In the editorial, Woolf discussed how government spending reductions could significantly impact public health in this country by removing opportunities for education, employment, food security and stable neighborhoods. Woolf explained that health status is heavily influenced by social and environmental conditions.
Read more about Woolf’s commentary through the Robert Wood Johnson Foundation New Public Health interview here.
In the Project on Societal Distress, funded by the W.K. Kellogg Foundation, Woolf and a team of researchers at the VCU Center on Human Needs are taking a closer look at major causes of societal distress such as food insecurity, precarious housing, poor health, inadequate education and low income - across the United States and in individual states. By monitoring the prevalence of these factors – how often people and households experience these conditions – they are able to provide the public and policymakers with accurate data about the priority populations affected by these conditions and important trends over time. A key message is that non-health factors such as education and economic conditions are major drivers of health outcomes – and of health care spending. The work and data are reviewed by a panel of national experts on the policy issues reviewed by the project.

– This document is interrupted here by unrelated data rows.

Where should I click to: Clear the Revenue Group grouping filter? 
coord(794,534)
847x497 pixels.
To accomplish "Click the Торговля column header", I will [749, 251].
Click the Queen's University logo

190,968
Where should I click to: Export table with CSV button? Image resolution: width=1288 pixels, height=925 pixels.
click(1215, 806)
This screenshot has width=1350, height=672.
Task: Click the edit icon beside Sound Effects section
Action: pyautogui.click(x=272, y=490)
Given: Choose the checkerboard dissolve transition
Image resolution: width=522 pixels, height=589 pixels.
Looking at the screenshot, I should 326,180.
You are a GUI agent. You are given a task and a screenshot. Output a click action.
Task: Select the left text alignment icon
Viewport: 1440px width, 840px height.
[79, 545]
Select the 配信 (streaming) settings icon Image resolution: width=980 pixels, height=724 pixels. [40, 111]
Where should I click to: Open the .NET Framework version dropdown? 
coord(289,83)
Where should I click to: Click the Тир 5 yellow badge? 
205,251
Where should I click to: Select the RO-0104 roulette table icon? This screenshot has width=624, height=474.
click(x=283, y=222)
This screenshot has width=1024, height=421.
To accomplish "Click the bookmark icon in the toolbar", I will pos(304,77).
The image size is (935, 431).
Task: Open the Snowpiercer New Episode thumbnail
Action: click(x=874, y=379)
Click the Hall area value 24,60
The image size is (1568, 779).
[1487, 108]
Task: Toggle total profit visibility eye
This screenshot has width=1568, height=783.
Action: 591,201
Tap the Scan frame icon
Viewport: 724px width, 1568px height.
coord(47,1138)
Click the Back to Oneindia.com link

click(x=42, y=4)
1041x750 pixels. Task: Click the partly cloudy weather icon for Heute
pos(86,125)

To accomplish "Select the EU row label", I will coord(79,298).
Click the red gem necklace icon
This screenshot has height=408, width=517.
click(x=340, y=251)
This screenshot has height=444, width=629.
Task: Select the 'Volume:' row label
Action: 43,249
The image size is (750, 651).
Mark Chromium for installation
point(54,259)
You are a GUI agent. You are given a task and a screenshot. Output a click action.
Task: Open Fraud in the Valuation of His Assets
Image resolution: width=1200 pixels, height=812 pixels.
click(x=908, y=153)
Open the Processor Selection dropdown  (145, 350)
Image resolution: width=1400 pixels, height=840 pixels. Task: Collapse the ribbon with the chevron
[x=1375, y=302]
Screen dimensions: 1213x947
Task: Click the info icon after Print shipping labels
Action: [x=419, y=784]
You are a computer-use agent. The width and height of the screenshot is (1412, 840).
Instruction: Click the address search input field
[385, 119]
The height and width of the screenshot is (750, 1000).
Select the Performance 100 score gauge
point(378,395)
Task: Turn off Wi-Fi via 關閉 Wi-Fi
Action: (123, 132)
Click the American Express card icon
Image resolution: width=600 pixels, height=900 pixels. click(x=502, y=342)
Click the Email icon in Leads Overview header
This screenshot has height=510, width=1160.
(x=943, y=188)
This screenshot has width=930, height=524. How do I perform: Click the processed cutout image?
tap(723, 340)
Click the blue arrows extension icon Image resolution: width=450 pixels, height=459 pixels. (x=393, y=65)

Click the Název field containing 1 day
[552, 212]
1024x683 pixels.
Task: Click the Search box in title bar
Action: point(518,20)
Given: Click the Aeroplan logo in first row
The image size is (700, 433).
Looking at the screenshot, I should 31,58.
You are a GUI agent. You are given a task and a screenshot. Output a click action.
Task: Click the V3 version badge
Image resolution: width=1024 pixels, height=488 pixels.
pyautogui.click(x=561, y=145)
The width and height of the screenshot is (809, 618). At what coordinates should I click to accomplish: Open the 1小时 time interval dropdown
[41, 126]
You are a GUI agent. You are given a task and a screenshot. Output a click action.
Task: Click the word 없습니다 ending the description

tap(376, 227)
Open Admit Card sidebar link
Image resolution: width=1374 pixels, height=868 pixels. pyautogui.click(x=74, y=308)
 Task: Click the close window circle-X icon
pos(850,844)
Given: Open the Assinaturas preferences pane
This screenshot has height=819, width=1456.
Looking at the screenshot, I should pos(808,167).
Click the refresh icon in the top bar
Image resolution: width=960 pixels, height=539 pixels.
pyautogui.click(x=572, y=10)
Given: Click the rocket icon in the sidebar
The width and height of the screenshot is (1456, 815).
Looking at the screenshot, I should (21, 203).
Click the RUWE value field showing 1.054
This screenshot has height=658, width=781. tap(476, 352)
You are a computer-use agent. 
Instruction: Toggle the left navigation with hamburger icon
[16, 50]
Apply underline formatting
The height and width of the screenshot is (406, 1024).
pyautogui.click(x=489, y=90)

The commentary appeared in the May 11 issue of the Journal of the American Medical Association.
Daniel Conrad, Ph.D., professor, Department of Microbiology and Immunology, School of Medicine
The American Asthma Foundation awarded Conrad one of seven senior investigator awards for asthma research. Awardees receive $250,000 a year for three years. Conrad's application involved novel studies involving the role of the metalloprotease ADAM10 in asthma. A team of two graduate students helped with the award application: Jamie Sturgill, who will continue to work in Conrad's laboratory as a postdoctoral fellow, and Joel Mathews, now a postdoctoral fellow at the Harvard University School of Public Health.